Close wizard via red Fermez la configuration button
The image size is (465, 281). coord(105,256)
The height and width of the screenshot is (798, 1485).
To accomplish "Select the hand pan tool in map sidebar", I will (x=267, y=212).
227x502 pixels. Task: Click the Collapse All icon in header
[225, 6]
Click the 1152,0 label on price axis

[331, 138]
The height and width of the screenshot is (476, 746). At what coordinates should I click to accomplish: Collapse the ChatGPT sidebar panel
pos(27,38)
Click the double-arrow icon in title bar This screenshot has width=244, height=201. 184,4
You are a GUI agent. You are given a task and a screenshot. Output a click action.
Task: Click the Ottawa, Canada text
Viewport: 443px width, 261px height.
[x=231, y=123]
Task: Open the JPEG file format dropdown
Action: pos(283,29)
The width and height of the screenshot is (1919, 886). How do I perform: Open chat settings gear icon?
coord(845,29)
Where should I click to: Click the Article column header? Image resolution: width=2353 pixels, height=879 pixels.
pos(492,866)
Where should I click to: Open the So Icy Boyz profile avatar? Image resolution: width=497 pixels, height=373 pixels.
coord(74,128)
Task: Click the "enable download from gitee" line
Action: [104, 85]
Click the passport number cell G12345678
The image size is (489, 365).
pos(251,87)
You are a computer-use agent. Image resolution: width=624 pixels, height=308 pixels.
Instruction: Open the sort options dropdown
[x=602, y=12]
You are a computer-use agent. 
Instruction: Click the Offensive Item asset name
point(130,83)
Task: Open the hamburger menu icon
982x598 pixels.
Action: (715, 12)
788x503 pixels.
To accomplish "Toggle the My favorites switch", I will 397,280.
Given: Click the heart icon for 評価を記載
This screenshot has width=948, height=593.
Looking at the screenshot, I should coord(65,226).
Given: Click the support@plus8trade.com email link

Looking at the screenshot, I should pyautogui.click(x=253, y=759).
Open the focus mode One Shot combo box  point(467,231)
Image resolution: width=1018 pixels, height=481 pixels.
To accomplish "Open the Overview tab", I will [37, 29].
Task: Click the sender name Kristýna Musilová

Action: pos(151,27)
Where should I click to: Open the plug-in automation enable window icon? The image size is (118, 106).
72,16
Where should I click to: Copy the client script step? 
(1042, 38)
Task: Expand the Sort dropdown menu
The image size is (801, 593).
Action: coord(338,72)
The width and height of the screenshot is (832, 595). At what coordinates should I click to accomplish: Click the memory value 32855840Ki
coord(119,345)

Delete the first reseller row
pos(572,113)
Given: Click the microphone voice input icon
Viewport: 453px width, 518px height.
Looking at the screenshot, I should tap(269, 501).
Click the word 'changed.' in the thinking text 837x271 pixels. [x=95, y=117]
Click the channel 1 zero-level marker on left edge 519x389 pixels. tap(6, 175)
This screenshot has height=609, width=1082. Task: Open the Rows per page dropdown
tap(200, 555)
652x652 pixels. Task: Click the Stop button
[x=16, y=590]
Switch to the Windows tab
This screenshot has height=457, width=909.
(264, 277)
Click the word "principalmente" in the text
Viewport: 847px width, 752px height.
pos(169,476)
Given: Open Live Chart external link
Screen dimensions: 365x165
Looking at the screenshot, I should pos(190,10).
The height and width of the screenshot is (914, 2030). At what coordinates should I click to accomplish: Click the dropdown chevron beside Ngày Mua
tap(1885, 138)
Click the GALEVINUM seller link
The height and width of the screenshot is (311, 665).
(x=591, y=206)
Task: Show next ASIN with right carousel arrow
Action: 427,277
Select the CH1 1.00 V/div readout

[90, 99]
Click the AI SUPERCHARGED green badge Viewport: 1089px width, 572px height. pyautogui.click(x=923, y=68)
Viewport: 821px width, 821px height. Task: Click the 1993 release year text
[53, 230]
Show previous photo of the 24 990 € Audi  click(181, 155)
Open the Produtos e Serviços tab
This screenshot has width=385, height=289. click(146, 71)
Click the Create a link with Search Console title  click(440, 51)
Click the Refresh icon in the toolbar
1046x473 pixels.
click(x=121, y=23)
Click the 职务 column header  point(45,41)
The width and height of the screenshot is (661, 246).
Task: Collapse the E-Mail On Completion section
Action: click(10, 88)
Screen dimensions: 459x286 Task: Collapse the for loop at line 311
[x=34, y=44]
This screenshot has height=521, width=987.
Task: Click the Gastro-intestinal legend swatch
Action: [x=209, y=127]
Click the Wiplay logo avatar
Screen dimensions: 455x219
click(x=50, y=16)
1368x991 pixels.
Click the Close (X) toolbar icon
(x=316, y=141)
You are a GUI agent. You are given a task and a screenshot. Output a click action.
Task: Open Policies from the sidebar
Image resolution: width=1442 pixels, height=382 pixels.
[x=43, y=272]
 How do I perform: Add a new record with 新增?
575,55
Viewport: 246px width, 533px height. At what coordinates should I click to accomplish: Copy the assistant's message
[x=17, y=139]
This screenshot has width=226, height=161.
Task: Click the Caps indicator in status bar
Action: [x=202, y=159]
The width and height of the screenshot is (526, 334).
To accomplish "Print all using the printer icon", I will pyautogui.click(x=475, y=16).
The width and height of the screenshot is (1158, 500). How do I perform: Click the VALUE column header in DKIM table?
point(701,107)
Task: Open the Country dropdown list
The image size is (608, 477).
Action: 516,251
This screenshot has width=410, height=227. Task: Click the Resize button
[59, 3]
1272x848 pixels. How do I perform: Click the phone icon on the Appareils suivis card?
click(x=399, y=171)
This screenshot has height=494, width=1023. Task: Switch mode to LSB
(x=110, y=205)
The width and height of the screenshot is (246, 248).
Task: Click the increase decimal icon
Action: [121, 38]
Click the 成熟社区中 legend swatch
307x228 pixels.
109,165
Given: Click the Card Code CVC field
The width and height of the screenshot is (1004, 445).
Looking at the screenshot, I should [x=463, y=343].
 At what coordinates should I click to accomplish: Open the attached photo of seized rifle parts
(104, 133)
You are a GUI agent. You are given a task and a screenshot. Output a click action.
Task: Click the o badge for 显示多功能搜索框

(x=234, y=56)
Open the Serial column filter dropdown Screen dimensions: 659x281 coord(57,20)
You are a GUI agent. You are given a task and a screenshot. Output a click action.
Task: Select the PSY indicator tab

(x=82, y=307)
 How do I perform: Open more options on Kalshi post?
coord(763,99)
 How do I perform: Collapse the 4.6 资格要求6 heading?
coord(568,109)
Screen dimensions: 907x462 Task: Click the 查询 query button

::::::

> _PROBLEM STATEMENT_
What lines of the material above contain "computer"? Return each of them.

> _TASK RESPONSE_
You are a computer-use agent. Image resolution: width=624 pixels, height=308 pixels.
You are a computer-use agent. 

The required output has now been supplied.